Il ne s’agit pas ici de morale. Ces Messieurs ne sont pas des agents moralisateurs, encore qu’ils sachent très bien se servir de la morale! Et quand ils ont affaire à une conscience scrupuleuse, ils peuvent la harasser sans merci, à chaque minute lui chuchoter: «Tu n’aurais pas dû faire ceci, tu n’aurais pas dû faire cela, tu aurais dû plutôt faire telle chose, dire telle chose, maintenant tu as tout gâché, tu as commis une faute irréparable, vois comment tout est irrémédiablement perdu maintenant par ta faute.» Ils peuvent même posséder certaines consciences: vous chassez la pensée, et hop! elle revient deux minutes après; vous la chassez encore et elle est toujours là à vous marteler.

Chaque fois que je rencontre ces Messieurs, je leur fais bon accueil, car ils vous obligent à une sincérité absolue, ils dépistent la plus subtile hypocrisie et vous mettent à chaque instant en face de vos vibrations les plus secrètes. Et ils sont intelligents! d’une intelligence qui dépasse infiniment la nôtre: ils connaissent tout, ils savent retourner contre vous la moindre pensée, le moindre argument, la moindre action, avec une subtilité vraiment merveilleuse. Rien ne leur échappe. Mais ce qui donne une coloration adverse à ces êtres, c’est qu’ils sont d’abord et avant tout des défaitistes. Ils vous présentent toujours le tableau sous son jour le plus noir, au besoin ils défigurent vos propres intentions. Ce sont vraiment des instruments de sincérité. Mais ils oublient toujours une chose, volontairement, quelque chose qu’ils rejettent loin derrière comme si cela n’existait pas: c’est la Grâce divine. Ils oublient la prière, cette prière spontanée qui jaillit tout d’un coup du fond de l’être comme un appel intense et qui fait descendre la Grâce, et qui change le cours des choses.

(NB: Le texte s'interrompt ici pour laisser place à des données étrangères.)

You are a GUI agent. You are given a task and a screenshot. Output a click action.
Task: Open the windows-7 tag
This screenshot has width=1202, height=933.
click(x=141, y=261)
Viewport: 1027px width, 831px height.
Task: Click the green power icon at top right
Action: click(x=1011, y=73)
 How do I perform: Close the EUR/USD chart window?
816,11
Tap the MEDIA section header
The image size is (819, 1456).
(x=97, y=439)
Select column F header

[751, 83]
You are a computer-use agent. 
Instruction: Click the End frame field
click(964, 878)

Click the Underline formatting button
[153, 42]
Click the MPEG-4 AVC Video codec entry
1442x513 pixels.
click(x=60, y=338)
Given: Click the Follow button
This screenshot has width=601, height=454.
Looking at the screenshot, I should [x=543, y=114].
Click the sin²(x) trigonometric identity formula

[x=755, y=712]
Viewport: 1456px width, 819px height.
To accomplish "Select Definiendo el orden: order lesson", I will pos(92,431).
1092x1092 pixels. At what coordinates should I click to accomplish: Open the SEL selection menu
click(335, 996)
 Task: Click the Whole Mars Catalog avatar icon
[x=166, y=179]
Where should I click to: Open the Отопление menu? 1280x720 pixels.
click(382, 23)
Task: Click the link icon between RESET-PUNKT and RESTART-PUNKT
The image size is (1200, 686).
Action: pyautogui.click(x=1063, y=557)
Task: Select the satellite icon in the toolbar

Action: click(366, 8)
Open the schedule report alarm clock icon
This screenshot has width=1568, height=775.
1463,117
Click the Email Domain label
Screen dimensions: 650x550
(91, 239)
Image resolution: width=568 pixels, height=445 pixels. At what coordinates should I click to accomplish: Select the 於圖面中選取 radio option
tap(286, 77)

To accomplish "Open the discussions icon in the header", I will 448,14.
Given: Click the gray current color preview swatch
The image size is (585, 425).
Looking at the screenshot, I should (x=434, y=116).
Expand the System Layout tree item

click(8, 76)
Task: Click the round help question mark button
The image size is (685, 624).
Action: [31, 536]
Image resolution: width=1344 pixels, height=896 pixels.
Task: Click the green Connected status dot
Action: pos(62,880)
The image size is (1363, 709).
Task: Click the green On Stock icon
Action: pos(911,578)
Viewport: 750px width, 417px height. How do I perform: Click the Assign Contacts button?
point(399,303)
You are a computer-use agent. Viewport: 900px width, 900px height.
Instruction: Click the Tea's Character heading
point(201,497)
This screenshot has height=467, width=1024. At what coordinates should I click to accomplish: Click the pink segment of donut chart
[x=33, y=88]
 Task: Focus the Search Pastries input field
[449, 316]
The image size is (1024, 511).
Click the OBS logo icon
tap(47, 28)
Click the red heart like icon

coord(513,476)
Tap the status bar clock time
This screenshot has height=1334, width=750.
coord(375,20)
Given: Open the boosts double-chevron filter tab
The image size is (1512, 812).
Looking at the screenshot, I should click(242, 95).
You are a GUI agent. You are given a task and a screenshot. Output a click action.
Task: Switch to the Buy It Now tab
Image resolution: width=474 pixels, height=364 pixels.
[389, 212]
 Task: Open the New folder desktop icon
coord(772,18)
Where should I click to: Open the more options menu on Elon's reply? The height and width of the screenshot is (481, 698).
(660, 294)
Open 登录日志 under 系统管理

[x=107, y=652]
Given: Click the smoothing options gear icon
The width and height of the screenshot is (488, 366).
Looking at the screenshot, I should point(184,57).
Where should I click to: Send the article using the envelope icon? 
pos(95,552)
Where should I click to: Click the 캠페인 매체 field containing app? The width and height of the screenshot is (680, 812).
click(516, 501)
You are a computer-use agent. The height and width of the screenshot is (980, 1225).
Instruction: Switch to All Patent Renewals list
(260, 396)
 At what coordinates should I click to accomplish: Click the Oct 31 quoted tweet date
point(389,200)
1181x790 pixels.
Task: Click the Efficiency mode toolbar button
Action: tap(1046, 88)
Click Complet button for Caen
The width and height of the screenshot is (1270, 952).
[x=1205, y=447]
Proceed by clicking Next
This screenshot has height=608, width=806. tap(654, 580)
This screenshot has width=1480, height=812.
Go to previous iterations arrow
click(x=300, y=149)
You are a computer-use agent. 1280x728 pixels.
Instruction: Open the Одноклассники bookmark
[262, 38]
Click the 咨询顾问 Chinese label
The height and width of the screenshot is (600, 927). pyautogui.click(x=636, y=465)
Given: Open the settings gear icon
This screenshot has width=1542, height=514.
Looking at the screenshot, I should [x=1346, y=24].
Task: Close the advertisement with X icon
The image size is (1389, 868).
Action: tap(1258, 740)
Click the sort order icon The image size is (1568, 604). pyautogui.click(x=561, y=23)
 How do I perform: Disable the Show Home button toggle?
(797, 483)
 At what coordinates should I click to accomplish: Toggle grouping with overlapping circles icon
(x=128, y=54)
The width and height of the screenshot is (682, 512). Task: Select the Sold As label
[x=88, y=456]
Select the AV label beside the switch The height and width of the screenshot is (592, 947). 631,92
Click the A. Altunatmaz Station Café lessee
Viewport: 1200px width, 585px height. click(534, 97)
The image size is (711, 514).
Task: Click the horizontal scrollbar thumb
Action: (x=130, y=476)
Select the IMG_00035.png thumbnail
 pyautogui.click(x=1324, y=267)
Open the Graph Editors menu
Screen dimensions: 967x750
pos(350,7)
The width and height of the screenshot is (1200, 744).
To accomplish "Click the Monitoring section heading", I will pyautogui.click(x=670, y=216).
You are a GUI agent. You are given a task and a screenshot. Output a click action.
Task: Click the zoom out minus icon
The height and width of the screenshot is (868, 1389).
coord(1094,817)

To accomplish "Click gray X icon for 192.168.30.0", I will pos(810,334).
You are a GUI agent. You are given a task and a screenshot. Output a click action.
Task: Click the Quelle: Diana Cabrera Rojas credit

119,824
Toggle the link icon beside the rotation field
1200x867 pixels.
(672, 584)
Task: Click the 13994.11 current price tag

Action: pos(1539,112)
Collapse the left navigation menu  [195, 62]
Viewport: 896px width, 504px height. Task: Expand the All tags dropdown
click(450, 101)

Et chaque fois que vous avez accompli un progrès, que vous êtes passé à un niveau supérieur, ils vous remettent en présence de tous les actes de votre vie passée, et en quelques mois, quelques jours ou quelques minutes, ils vous font repasser tous vos examens, à un niveau supérieur. Et il ne suffit pas d’écarter la pensée, de dire: «Oh! je sais», et de jeter un petit manteau pour ne pas voir. Il faut faire face et vaincre, garder sa conscience pleine de lumière, sans le moindre tremblement, sans rien dire, sans la moindre vibration dans les cellules du corps, et alors l’attaque se dissout.

L’autre jour aussi, dans ton expérience supramentale, tu disais que les valeurs morales avaient perdu tout leur sens.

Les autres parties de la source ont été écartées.